Ve: " AYNUN: Bir göz, bir pınar (tekil form).
AYNEYN: İki göz, iki pınar (ikili form).
Çoğul hali ise UYÛN veya E'YUN: Gözler, pınarlar..." diyor.
Halbuki, hem göz hem pınar anlamına gelebilen AYN kelimesinin çoğullarına gelince; siz de gördüğünüz gibi, "pınarlar" deyince hep UYÛN, "gözler" deyince hep E'YUN kullanılmıştır. Bunun bir tek istisnasını göremezsiniz. Arapça lugat ve kitaplarda da bu böyledir.
ÎN'e gelince bu kelime AYN'in çoğulu olmayıp AYNÂ' kelimesinin çoğuludur ve AYNÂ' kelimesi ne göz ne de pınar anlamına gelmez.
Yorumlarınızda bilgisine dayandığınız ve güvendiğiniz Kuzey Afrikalı (ki kanaatımca müsta'rab olabilir) Yasin, bir çok kelime anlamlarında yaptığı saptırmayı, çarpıtmayı "TARF" kelimesinin anlamında da yapmıştır. TARF'a, "çok anlamlı bir kelime" diyerek, bilerek veya bilmeyerek, "UC" anlamını yüklemiş ve yine bilerek ya da bilmeyerek, TARAF kelimesiyle karıştırmıştır.
Gerçek şuki, "UC" anlamına gelen kelime TARF değil TARAF'tır.
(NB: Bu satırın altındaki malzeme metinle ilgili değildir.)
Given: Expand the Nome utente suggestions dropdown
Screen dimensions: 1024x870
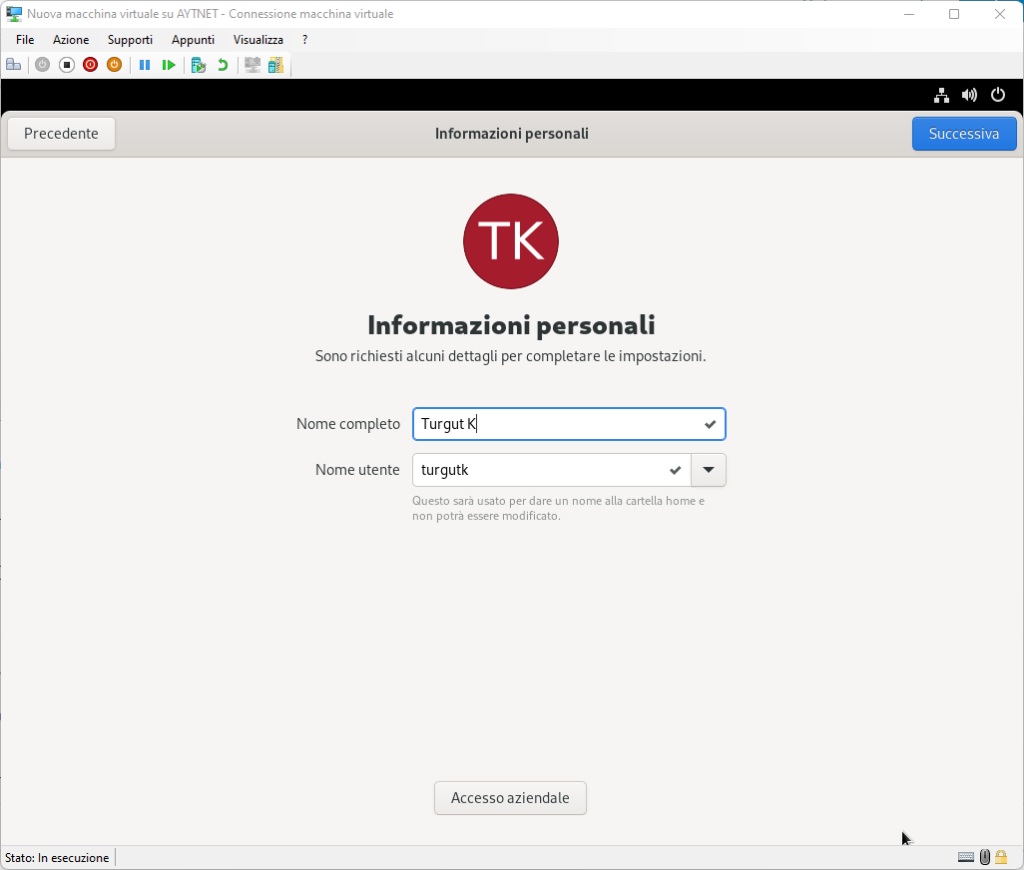Looking at the screenshot, I should click(708, 470).
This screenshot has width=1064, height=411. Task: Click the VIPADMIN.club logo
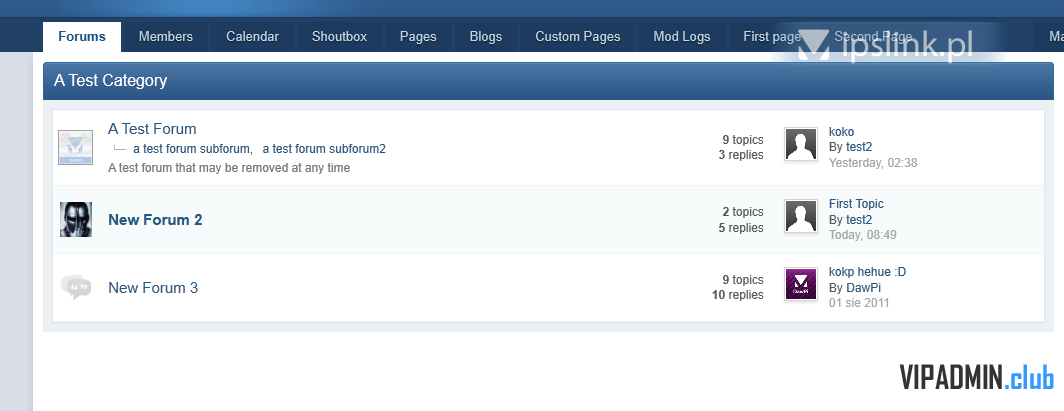coord(976,377)
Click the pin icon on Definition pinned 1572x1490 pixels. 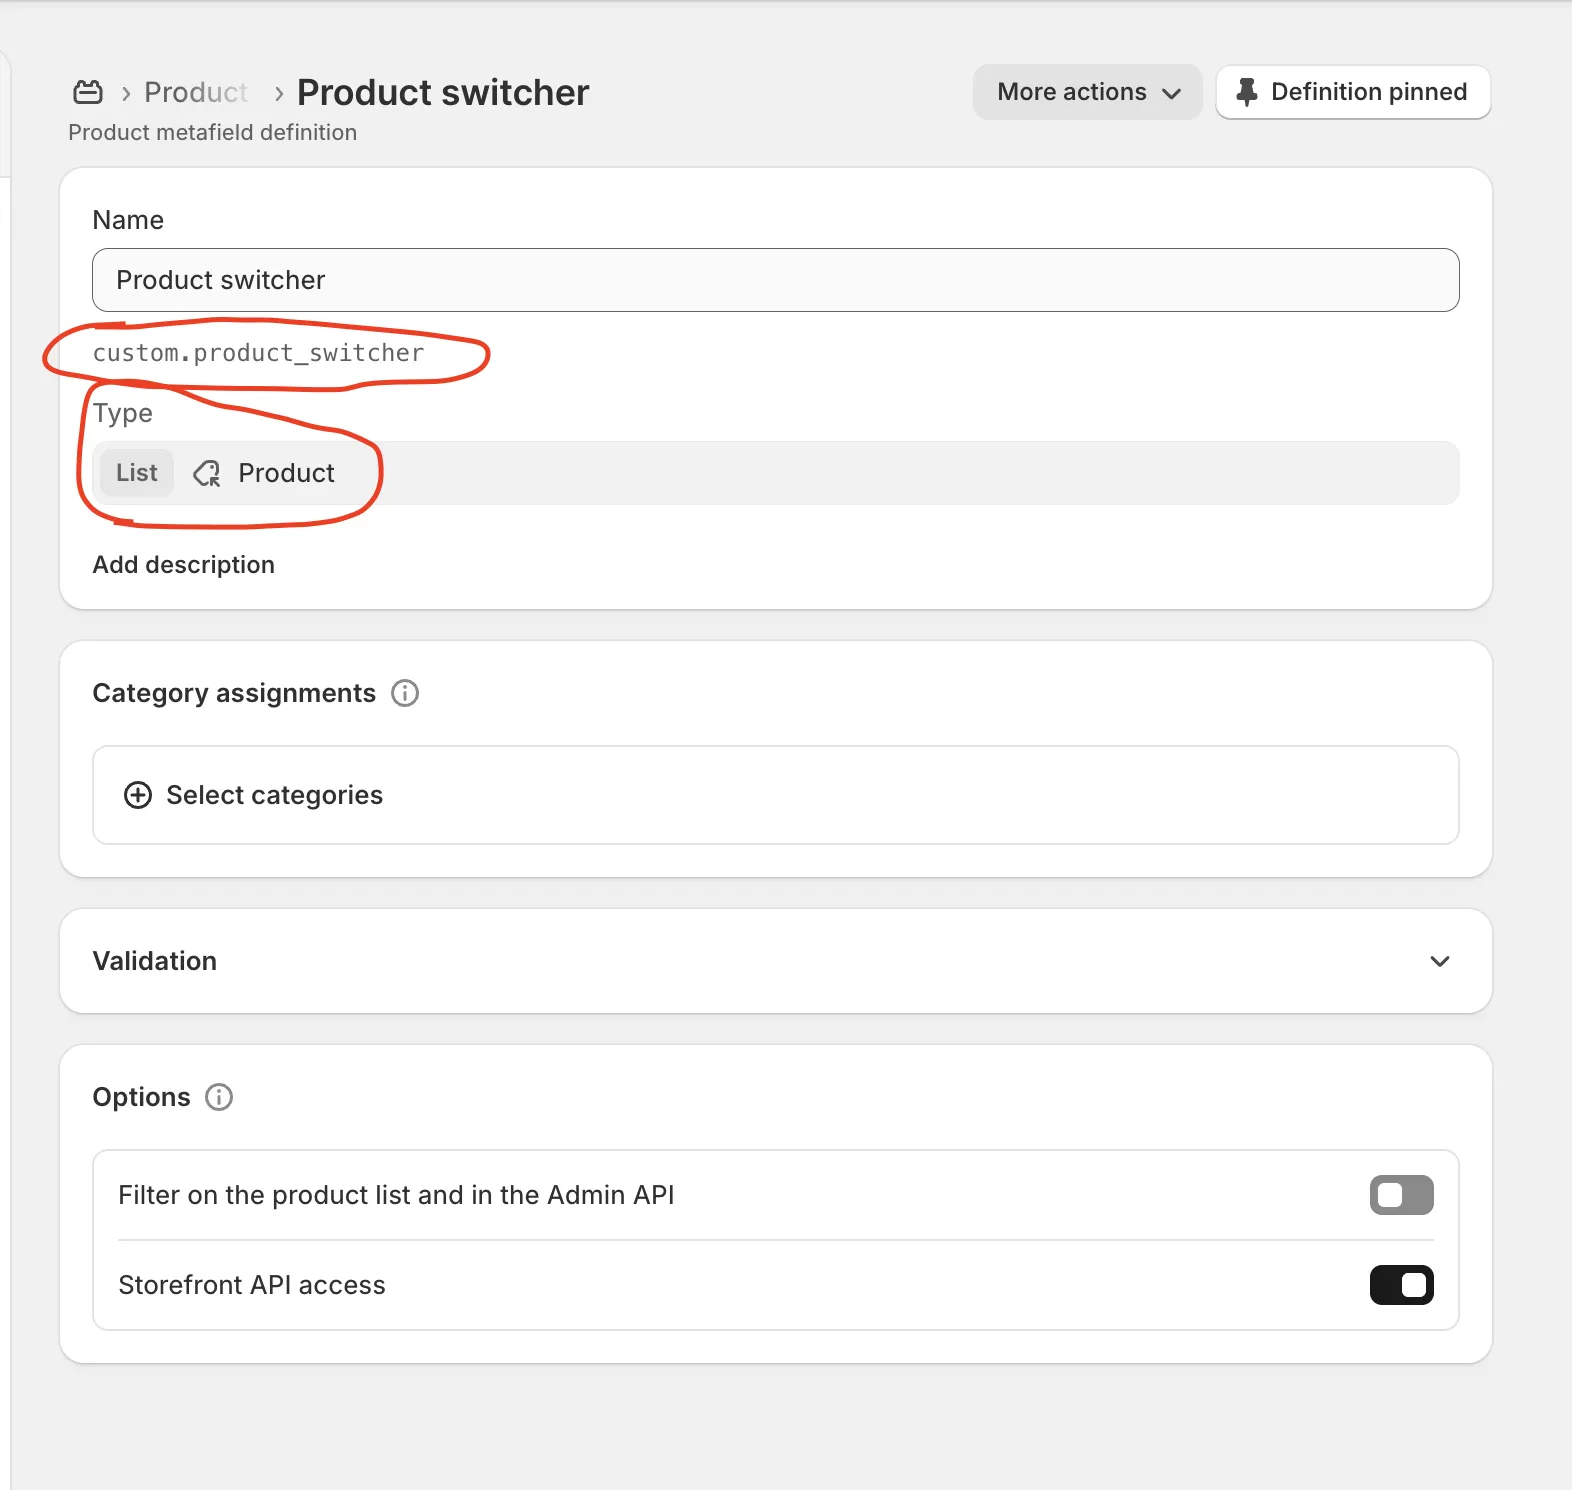coord(1246,92)
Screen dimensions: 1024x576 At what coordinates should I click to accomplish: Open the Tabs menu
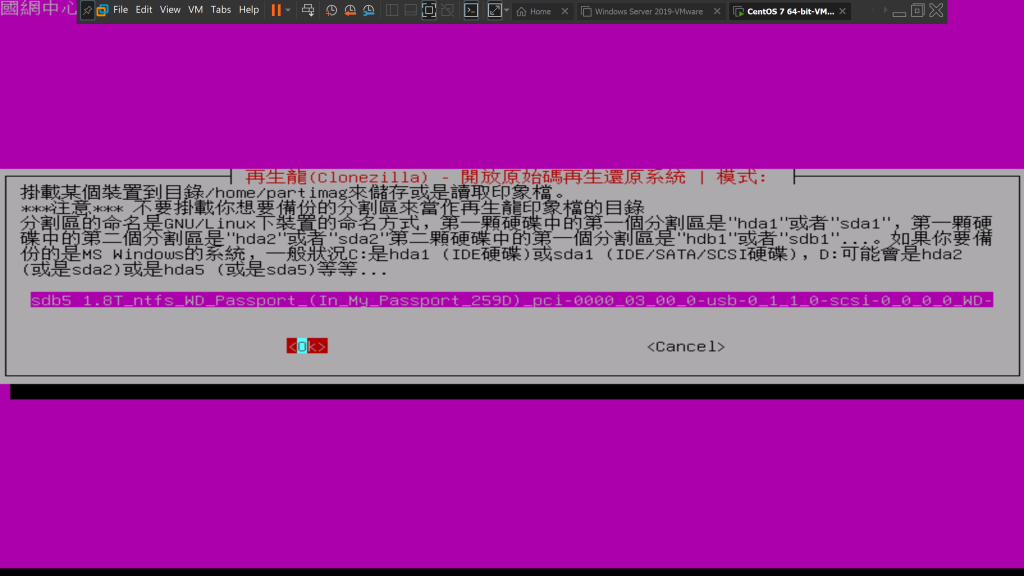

Çoğulu da ETRÂF. TARF ise, her kesin de görebildiği gibi, Kuran'da her defasında "göz" anlamınadır. Bunun istisnası da, "taraf" yani "uc" anlamına geldiğinin kanıtı da yoktur.
Ben de Yasin'in yorumları desteksizdir, yanlıştır dedim ve bunun ispatını yapmaya çalıştım. Kuran'da inci, yakut ve mercana neler benzetildiğine bakar mısınız: 1-Yetûfu aleyhim ğilmânun lehum kennehum lu'luun meknûn: ĞİLMÂN/ÇOCUKLAR. 2-Ve yetûfu aleyhim vildânun muxalledûn izâ raeytehum hasibtehum lu'luen mensûran: VİLDÂN/ÇOCUKLAR. 3-Ve hûrun înun keemsâli-lu'lui-lmeknûni: HÛRUN ÎN/TERTEMİZ PNARLAR(!) 4-Fîhinne kârâtuttarfi lem yatmishunne kablehum insun velâ cânnun keennehunnel-yâkûtu vel-mercân: KÂSİRÂTUTTARF/MEYVELER VS RIZIKLAR(!) İlk iki ayettekilerle son iki ayetteki örnekler aralarında bir illet benzerliği var mıdır? İnci gibi korunmuş güzel su, inci, yakut ve mercan misali üzüm, nar portakal vs benzetmesi yapılır mı hiç? Güzellikte kadınlar ve çocuklar inciye, yakuta, mercana benzetilmişler. Hem pınarları, meyvaları ne diye gizlesin, koruma altına alsınlar, ne diye dokundurtmasınlar araplar? Meyveleri çadırlarda, odalarda/haremlerinde ne diye inci, mercan, yakut misali gizlesinler? Pınarlar, meyveler, sair yiyecek ve içecekler başkalarının gözünden gizli saklı tutumaz ki araplar bunları çadırlarda, odalarda perde arkasına gizlesinler, saklasınlar? Meyvelere/ yiyeceklere, pınarlara/içeceklere her kesin dokunmasına izin verilir ama kimse kendisinden başkasının karısına, haremine dokunmasına izin vermez. Benzetmeler yerinde, uygun ve doğru yapılmalıdır. Kadın ve çocuk güzellikte inciye benzetilebilir, yiyecek ve içecekse bir başka şeye benzetilecekse tat ve lezzette benzetilir. İnci, yakut ve mercan birer yiyecek ve içecek değiller ki pınarlar ve meyveler onlara benzetilsinler. Müzakereye katıldığınız için size teşekkür ediyorum. Bu müzakere benim için faydalı olmuştur.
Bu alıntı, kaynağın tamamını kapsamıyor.